At last, dawn peeked into the morning sky.  Slowly, we got up and made our way outside the tent.  There were no bears this morning.  Probably curled up comfortably asleep, with a full belly, in a cave somewhere, I thought.
Then, we were confronted again by our problem.  We had no food.  The enormity of the situation struck us.  
I turned to Bryan.  "What are we going to do now?" I asked, last night's fright becoming but a minor incident in the face of hiking for two long days without any food.  We were fairly deep into Yosemite's back country.  There was no turning back now.
"Guess we won't have to worry about bears anymore," Bryan quipped, attempting to mask the concern we both felt.  It didn't work.  "Don't know," he sighed.  He shrugged his shoulders, and I shrugged mine.

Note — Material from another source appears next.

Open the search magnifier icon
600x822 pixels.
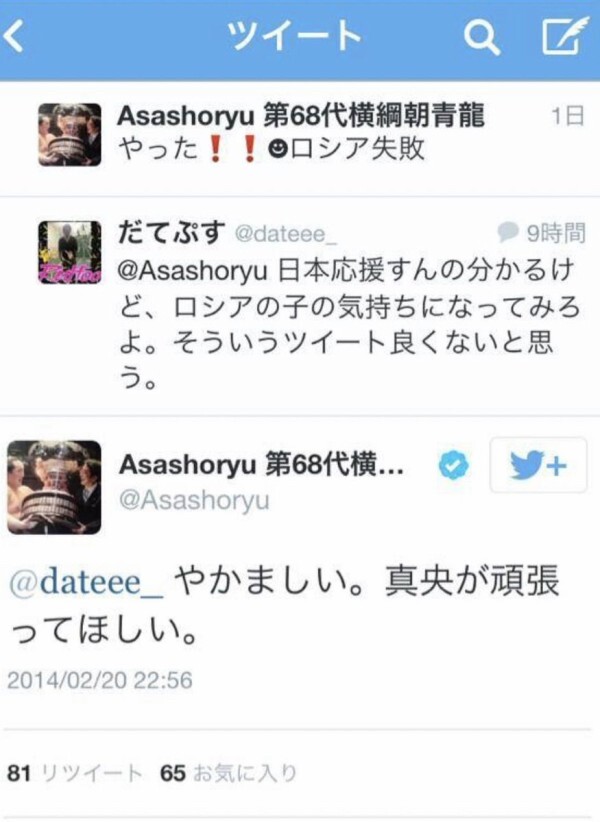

"We may as well pack up, though," he continued.  "Nothing else to do."
We had come to a situation where we had no answers.  We didn't even have any alternatives. The problem was out of our hands.
Just as we were putting the last items into our packs, still at wit's end as to what we were going to do, a woman sauntered out of the woods near our camp.  
"Say, we heard your whistle last night.  Have a bear?" she asked.
We nodded.  
"Did it get your food?" she continued.
We nodded again.  
"We have some extra food if you need it."  
"Really?" we choked, hardly able to believe our ears.  
"Yeah, some trail mix and dried fruit, and other stuff."  She smiled.  "Would you like it?"  We nodded our heads yet again, this time much more eagerly.  
"I'll be back in a few minutes," she stated pleasantly.  
True to her word, she was back almost immediately with the promised food, more than enough to sustain us for our journey, and better food than we had originally brought.
I stood staring at the food in my hand and smiling as the woman made her way back through the trees.  I chuckled to myself and thought about how God takes care of His children so much better than we can take care of ourselves.  Just when we think tragedy has come and we're at our wit's end, He finds a way to give us what we need.  And His gifts are better and more abundant than anything we can get for ourselves.  Somehow, He always finds a way to turn problems into providence, hopeless trouble into triumph.  

Now, whenever I am faced with a problem that seems insurmountable, I remember the biggest bear I have ever seen.  That bear has become a symbol to me of how God can take impossibility and turn it into blessing.  My wit's end is only God's beginning, His opportunity to shower me with His blessings and provision.  Problems in my life are not the end, but the forerunner of God's grace, the doorway of His love.